Epigenetic remodeling underlies the development of Down syndrome-related acute megakaryoblastic leukemia

Children with Down syndrome (DS) have an elevated risk of myeloid leukemia in DS (ML-DS). In addition to a truncated form of GATA1 (GATA1s), ML-DS requires other somatic gene mutations, among which cohesin and polycomb repressive complex 2 (PRC2) gene mutations are most frequently identified. Here, we show that GATA1s and cohesin and/or PRC2 insufficiencies cooperate in the development of ML-DS. Transplantation of GATA1s fetal liver cells followed by deletion of STAG2, a cohesin gene, and/or EZH, a PRC2 gene, promoted biased differentiation towards megakaryocytic lineage and enhanced megakaryocyte progenitor expansion, accompanied by lethal myelofibrosis.
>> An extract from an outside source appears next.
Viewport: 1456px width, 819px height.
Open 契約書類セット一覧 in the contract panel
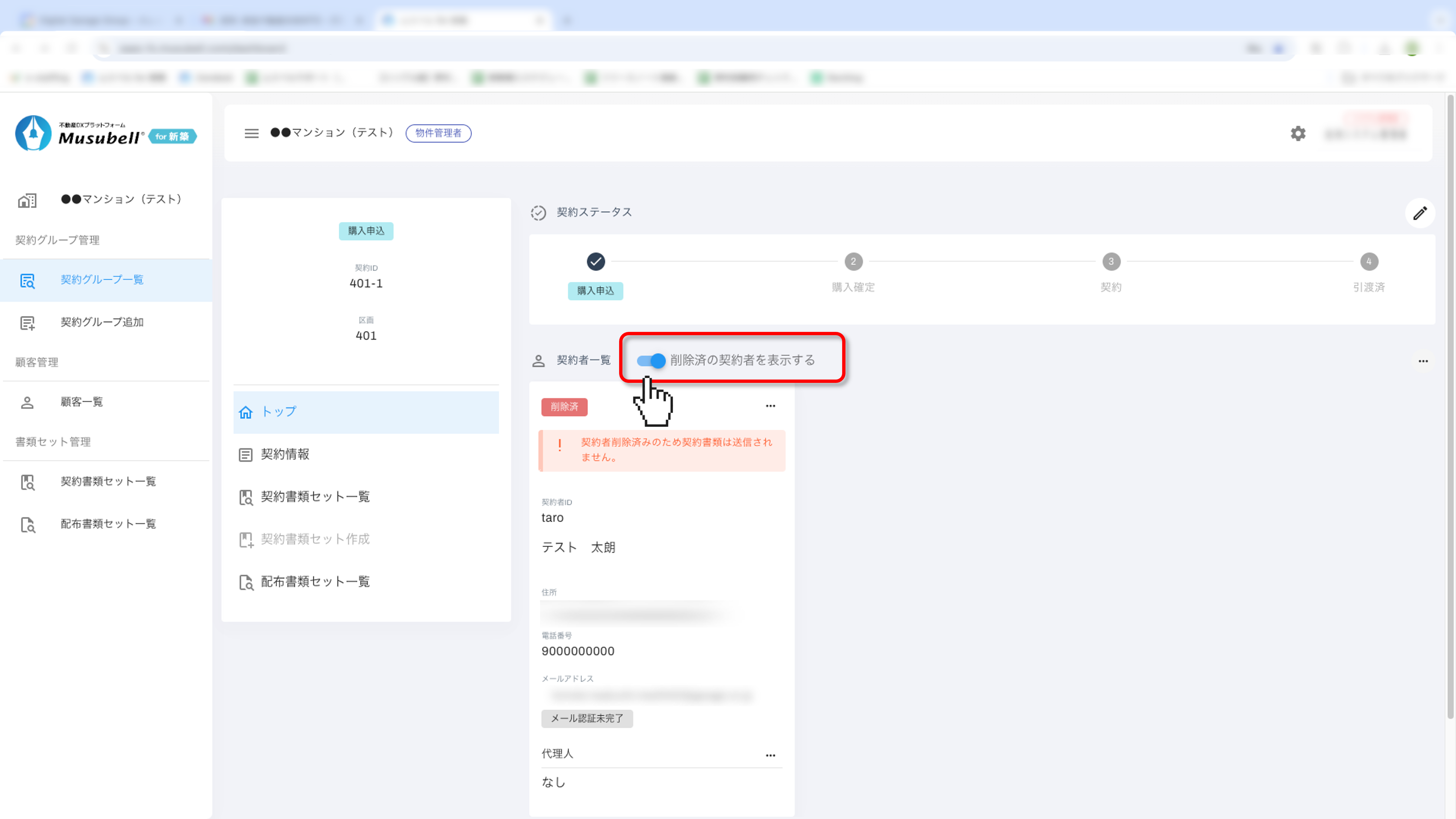315,497
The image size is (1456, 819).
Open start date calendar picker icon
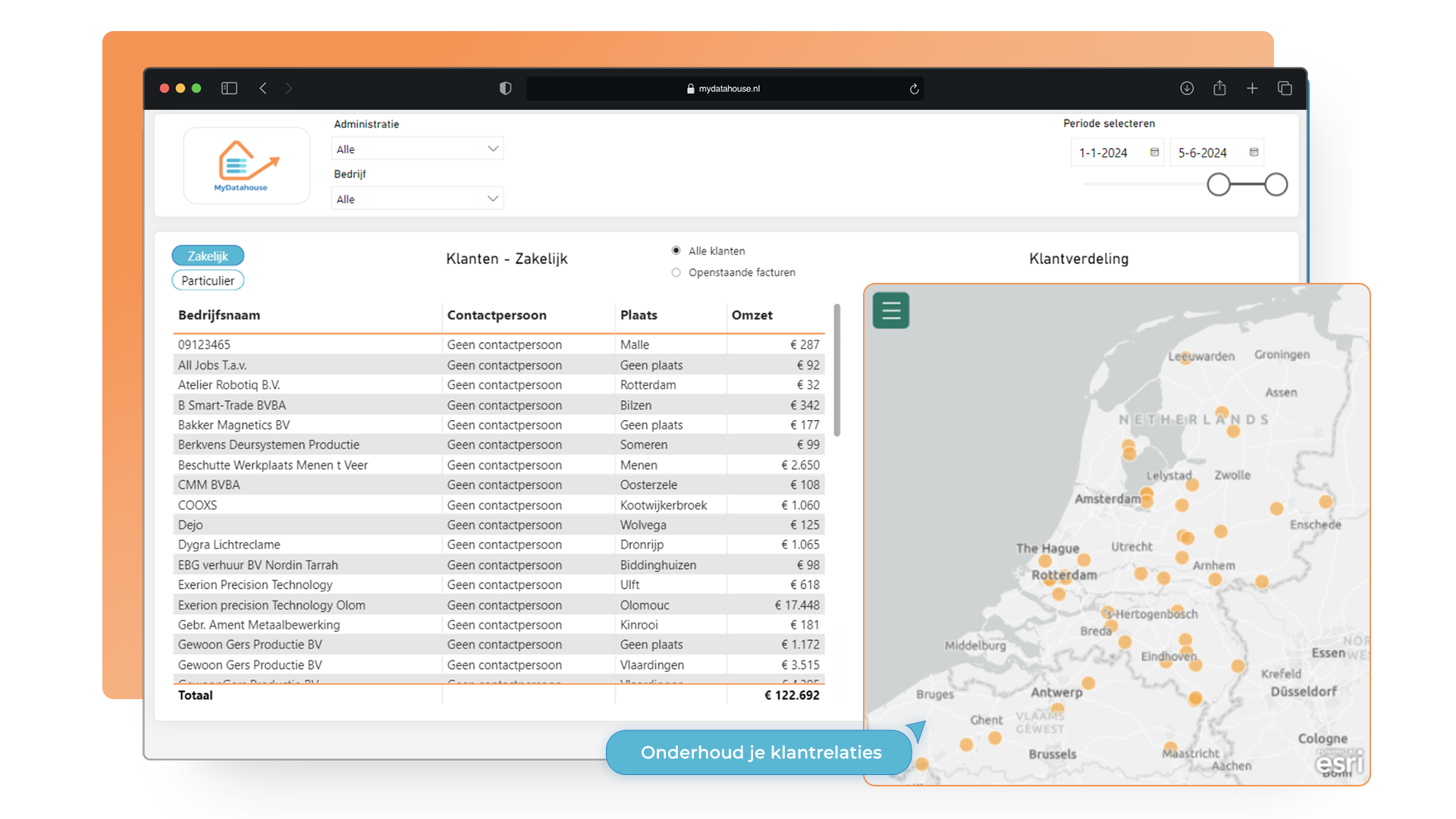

Mechanistically, loss of STAG2 or EZH2 reinforced GATA1s-driven reduced chromatin accessibility of erythroid transcription factors in megakaryocyte/erythroid progenitors, thereby allowing biased differentiation towards megakaryocytic lineage. Loss of STAG2 or EZH2 also counteracted GATA1s-driven globally elevated H3K27me3 levels to induce a PRC2 insufficient state, resulting in derepression of a substantial portion of PRC2 target genes in megakaryocyte/erythroid progenitors. Notably, chromosome 21-encoded miR-125b efficiently blocked megakaryocytic differentiation of GATA1s progenitors in the absence of STAG2 or EZH2, and transformed them only upon concurrent loss of STAG2 and EZH2, promoting expansion of CD150+Sca-1+c-Kit+ leukemic stem cell-like cells that induced AMKL in mice. Our findings indicate that cohesin and PRC2 insufficiencies have both overlapping and distinct epigenetic effects in the development of ML-DS, thereby acting synergistically in the epigenetic remodeling of trisomy 21/GATA1s preleukemic state for full transformation.